### SUPPLIED RECORDS:
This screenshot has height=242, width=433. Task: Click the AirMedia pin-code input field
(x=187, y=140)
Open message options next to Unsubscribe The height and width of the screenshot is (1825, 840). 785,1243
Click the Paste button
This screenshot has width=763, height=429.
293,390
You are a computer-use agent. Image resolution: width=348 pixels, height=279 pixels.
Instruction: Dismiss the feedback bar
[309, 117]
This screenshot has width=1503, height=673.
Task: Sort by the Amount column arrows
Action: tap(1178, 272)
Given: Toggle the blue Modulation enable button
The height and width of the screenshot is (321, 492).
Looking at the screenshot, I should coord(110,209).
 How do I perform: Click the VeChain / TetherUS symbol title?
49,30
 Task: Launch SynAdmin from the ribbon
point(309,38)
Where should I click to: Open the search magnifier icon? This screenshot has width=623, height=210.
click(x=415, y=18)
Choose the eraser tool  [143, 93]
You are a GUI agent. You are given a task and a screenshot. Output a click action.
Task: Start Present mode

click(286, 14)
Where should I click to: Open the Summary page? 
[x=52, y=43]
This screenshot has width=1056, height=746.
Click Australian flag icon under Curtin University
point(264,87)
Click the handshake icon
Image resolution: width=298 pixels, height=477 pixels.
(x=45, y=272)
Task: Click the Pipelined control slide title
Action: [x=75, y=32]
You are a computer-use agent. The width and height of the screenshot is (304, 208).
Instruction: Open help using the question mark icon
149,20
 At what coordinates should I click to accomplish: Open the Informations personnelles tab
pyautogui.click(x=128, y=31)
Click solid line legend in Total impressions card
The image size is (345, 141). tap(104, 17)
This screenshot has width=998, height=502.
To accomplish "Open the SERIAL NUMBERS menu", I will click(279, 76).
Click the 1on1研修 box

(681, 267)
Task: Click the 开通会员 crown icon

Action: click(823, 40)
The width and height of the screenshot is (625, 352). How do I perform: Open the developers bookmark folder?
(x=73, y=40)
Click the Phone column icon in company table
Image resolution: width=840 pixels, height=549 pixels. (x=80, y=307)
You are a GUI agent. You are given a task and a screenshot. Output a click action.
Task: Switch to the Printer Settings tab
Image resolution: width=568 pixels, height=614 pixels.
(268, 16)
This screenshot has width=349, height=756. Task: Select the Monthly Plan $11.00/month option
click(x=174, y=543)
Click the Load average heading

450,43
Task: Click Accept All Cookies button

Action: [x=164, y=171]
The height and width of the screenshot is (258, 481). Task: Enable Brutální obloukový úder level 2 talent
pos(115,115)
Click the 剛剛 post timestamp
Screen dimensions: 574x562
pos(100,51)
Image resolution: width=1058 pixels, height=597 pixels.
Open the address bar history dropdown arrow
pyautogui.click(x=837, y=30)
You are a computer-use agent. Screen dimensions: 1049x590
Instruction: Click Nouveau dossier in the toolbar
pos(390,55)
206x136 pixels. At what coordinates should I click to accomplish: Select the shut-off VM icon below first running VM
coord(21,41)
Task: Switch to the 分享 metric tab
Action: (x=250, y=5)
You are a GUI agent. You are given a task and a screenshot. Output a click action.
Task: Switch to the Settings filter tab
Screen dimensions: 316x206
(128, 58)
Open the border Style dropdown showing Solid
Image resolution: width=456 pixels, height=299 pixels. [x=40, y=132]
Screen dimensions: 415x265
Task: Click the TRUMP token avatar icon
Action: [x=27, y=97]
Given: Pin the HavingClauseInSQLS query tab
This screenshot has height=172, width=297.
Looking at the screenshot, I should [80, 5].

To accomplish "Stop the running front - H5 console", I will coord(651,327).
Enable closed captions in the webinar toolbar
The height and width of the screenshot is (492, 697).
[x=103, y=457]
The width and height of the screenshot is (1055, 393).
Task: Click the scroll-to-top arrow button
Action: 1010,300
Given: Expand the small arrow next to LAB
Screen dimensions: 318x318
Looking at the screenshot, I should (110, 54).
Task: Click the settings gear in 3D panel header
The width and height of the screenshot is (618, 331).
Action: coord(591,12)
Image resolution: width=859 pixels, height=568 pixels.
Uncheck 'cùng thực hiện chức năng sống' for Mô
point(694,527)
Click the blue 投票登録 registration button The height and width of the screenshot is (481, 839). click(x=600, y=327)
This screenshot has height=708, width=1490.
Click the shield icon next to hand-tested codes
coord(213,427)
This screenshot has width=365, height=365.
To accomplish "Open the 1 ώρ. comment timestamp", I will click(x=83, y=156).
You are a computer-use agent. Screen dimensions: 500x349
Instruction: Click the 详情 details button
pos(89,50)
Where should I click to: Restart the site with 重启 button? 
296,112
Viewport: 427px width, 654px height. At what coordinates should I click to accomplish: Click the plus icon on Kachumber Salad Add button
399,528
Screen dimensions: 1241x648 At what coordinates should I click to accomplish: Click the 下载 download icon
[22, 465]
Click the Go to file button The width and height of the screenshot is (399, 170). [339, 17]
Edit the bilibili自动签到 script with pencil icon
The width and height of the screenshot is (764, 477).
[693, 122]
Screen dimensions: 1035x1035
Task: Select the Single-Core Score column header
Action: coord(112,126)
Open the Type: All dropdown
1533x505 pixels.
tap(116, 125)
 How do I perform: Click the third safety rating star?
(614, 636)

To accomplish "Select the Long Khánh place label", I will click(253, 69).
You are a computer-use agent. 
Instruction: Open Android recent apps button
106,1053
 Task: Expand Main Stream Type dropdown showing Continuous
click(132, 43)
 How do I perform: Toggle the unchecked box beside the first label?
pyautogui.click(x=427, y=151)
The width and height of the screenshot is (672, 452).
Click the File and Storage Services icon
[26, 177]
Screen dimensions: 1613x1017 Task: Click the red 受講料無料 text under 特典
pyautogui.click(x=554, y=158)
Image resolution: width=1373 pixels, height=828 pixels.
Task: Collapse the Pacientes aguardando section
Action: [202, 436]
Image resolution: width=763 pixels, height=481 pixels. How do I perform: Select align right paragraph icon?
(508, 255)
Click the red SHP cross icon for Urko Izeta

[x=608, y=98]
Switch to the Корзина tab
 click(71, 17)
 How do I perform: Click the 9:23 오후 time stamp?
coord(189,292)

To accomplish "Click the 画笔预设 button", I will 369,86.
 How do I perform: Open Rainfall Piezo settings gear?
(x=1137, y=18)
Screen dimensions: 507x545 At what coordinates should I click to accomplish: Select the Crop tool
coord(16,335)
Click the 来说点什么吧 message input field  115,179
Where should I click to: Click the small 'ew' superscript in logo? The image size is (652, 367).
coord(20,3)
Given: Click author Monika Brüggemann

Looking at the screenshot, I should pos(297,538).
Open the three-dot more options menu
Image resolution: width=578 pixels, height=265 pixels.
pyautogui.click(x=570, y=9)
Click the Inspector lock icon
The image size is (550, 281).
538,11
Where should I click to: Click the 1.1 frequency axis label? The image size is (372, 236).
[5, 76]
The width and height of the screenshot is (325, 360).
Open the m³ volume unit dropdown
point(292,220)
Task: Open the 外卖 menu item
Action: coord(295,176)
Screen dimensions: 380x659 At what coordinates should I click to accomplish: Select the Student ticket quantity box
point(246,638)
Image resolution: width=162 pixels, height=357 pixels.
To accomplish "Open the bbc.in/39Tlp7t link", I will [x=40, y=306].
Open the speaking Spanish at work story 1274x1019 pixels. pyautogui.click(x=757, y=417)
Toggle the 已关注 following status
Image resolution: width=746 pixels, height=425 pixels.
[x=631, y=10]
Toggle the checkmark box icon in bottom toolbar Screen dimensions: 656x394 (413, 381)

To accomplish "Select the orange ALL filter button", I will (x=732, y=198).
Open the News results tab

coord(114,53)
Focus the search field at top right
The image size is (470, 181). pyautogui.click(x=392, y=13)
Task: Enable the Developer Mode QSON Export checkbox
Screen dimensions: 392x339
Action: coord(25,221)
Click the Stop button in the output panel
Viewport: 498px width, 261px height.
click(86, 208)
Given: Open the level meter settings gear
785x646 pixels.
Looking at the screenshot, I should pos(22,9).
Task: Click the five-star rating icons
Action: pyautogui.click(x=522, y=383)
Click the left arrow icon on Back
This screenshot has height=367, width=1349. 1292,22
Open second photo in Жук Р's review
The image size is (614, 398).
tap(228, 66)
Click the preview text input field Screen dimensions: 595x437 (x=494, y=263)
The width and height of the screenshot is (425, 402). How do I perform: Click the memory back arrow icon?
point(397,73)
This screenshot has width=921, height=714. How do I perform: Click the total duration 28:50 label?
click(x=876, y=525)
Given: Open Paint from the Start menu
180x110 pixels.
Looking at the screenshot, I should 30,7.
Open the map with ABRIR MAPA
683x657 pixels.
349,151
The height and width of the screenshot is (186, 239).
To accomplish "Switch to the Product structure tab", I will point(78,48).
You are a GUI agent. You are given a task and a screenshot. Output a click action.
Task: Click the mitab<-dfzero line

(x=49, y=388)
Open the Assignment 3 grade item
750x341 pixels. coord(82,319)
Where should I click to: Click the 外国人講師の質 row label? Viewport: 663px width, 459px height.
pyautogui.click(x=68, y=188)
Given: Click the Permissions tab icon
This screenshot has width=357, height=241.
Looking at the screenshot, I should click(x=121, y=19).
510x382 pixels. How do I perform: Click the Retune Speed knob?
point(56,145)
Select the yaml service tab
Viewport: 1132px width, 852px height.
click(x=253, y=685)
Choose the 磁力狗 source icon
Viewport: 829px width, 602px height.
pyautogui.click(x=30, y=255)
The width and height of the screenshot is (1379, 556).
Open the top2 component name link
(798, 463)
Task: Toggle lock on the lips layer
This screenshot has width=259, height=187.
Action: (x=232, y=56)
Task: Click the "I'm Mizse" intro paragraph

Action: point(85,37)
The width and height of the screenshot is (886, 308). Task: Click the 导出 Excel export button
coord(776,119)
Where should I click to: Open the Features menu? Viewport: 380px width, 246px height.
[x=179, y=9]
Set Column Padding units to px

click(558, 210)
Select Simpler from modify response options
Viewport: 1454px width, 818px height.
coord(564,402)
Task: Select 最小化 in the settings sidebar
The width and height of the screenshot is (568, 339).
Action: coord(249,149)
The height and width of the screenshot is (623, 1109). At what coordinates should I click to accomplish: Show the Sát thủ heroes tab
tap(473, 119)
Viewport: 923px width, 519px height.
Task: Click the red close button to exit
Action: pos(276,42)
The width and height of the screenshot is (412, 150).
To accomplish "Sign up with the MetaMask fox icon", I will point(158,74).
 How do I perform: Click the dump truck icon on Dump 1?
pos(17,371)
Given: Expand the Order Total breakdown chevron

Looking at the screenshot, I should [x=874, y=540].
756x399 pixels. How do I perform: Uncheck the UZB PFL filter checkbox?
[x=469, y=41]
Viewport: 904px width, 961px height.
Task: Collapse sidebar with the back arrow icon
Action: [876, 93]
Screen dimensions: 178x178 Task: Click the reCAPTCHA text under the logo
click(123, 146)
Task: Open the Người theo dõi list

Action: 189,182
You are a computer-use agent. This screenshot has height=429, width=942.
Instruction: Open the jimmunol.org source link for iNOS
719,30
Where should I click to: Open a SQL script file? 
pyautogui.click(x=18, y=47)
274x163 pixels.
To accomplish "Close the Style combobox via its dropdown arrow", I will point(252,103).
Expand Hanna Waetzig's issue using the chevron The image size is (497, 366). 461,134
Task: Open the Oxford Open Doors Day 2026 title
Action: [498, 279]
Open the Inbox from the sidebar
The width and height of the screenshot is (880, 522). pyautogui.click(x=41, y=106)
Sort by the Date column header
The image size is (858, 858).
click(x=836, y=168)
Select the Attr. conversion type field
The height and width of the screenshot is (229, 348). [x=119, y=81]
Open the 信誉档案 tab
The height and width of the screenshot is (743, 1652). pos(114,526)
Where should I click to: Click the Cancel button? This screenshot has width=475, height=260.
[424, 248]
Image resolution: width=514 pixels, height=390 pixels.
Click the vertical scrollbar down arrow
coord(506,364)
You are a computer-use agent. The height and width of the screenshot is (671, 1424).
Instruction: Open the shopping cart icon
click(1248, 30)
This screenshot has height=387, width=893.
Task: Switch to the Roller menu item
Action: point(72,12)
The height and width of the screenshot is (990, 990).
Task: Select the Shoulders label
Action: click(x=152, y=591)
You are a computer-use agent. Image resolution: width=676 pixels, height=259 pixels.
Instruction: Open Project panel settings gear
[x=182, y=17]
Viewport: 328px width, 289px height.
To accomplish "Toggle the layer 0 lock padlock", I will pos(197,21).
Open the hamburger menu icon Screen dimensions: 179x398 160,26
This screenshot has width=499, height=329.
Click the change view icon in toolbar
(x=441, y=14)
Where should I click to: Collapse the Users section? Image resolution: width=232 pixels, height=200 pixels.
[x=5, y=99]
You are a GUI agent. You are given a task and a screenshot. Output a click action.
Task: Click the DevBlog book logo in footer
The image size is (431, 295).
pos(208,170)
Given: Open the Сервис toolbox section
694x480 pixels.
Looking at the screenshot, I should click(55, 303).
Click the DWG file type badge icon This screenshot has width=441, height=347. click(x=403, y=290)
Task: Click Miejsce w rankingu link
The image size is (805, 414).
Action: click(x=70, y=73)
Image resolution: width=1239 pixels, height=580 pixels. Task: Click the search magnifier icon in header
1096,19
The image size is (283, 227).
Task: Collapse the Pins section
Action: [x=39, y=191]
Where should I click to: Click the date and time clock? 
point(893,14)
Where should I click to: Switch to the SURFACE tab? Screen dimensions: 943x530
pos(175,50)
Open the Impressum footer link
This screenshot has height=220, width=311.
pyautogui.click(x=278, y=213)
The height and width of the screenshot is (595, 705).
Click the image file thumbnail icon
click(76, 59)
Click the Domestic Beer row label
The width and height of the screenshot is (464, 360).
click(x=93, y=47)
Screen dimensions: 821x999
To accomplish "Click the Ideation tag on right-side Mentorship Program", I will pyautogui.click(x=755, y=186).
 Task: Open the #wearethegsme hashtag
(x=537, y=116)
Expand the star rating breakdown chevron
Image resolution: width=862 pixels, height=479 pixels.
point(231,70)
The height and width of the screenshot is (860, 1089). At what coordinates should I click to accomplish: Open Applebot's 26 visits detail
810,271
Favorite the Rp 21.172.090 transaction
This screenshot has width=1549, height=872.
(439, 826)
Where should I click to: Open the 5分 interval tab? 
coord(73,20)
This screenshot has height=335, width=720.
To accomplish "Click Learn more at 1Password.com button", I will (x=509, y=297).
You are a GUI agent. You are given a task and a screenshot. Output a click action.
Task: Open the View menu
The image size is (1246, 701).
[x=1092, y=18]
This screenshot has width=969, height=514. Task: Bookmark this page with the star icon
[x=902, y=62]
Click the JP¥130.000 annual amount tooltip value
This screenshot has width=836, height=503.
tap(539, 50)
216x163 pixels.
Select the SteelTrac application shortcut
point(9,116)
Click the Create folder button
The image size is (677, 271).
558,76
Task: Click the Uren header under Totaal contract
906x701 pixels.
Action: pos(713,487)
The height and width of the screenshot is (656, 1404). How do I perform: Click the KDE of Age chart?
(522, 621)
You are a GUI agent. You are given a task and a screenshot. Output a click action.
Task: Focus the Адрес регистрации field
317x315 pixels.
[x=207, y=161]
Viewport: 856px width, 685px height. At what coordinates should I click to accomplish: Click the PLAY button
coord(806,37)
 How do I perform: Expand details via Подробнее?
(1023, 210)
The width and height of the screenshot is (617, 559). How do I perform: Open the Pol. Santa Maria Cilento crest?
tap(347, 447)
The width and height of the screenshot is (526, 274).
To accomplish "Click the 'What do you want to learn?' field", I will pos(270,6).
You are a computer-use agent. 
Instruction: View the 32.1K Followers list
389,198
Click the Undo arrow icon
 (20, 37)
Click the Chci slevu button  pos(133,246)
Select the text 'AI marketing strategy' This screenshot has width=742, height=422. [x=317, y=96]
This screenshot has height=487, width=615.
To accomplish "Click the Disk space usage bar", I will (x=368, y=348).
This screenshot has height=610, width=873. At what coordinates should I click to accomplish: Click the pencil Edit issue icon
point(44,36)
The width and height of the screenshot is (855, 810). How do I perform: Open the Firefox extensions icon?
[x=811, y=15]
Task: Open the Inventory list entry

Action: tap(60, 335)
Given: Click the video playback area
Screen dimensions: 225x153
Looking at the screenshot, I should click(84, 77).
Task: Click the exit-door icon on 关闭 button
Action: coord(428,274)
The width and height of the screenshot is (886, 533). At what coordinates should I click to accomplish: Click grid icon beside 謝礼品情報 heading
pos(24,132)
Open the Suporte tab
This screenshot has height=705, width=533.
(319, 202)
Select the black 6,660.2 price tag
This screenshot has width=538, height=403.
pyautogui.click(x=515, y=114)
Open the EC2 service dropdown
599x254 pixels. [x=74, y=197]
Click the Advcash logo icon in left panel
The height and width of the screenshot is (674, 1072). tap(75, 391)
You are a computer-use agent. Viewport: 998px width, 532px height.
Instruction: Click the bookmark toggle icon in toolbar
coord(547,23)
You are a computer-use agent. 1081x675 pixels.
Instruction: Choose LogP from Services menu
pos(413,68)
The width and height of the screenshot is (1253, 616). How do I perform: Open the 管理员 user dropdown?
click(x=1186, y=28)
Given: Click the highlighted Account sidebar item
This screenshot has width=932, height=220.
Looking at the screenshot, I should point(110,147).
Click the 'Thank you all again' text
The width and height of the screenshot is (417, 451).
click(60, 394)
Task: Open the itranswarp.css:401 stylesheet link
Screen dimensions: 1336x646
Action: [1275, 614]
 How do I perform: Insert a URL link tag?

### ACTIVITY:
Transcribe, exactly and without additions, the lines of the records above, beginning with the line that contains "The width and height of the screenshot is (325, 360)." and ending with the line that contains "Given: Open the level meter settings gear", both included.

### EXERCISE ANSWER:
The width and height of the screenshot is (325, 360).
Open the m³ volume unit dropdown
point(292,220)
Task: Open the 外卖 menu item
Action: coord(295,176)
Screen dimensions: 380x659 At what coordinates should I click to accomplish: Select the Student ticket quantity box
point(246,638)
Image resolution: width=162 pixels, height=357 pixels.
To accomplish "Open the bbc.in/39Tlp7t link", I will [x=40, y=306].
Open the speaking Spanish at work story 1274x1019 pixels. pyautogui.click(x=757, y=417)
Toggle the 已关注 following status
Image resolution: width=746 pixels, height=425 pixels.
[x=631, y=10]
Toggle the checkmark box icon in bottom toolbar Screen dimensions: 656x394 (413, 381)

To accomplish "Select the orange ALL filter button", I will (x=732, y=198).
Open the News results tab

coord(114,53)
Focus the search field at top right
The image size is (470, 181). pyautogui.click(x=392, y=13)
Task: Enable the Developer Mode QSON Export checkbox
Screen dimensions: 392x339
Action: coord(25,221)
Click the Stop button in the output panel
Viewport: 498px width, 261px height.
click(86, 208)
Given: Open the level meter settings gear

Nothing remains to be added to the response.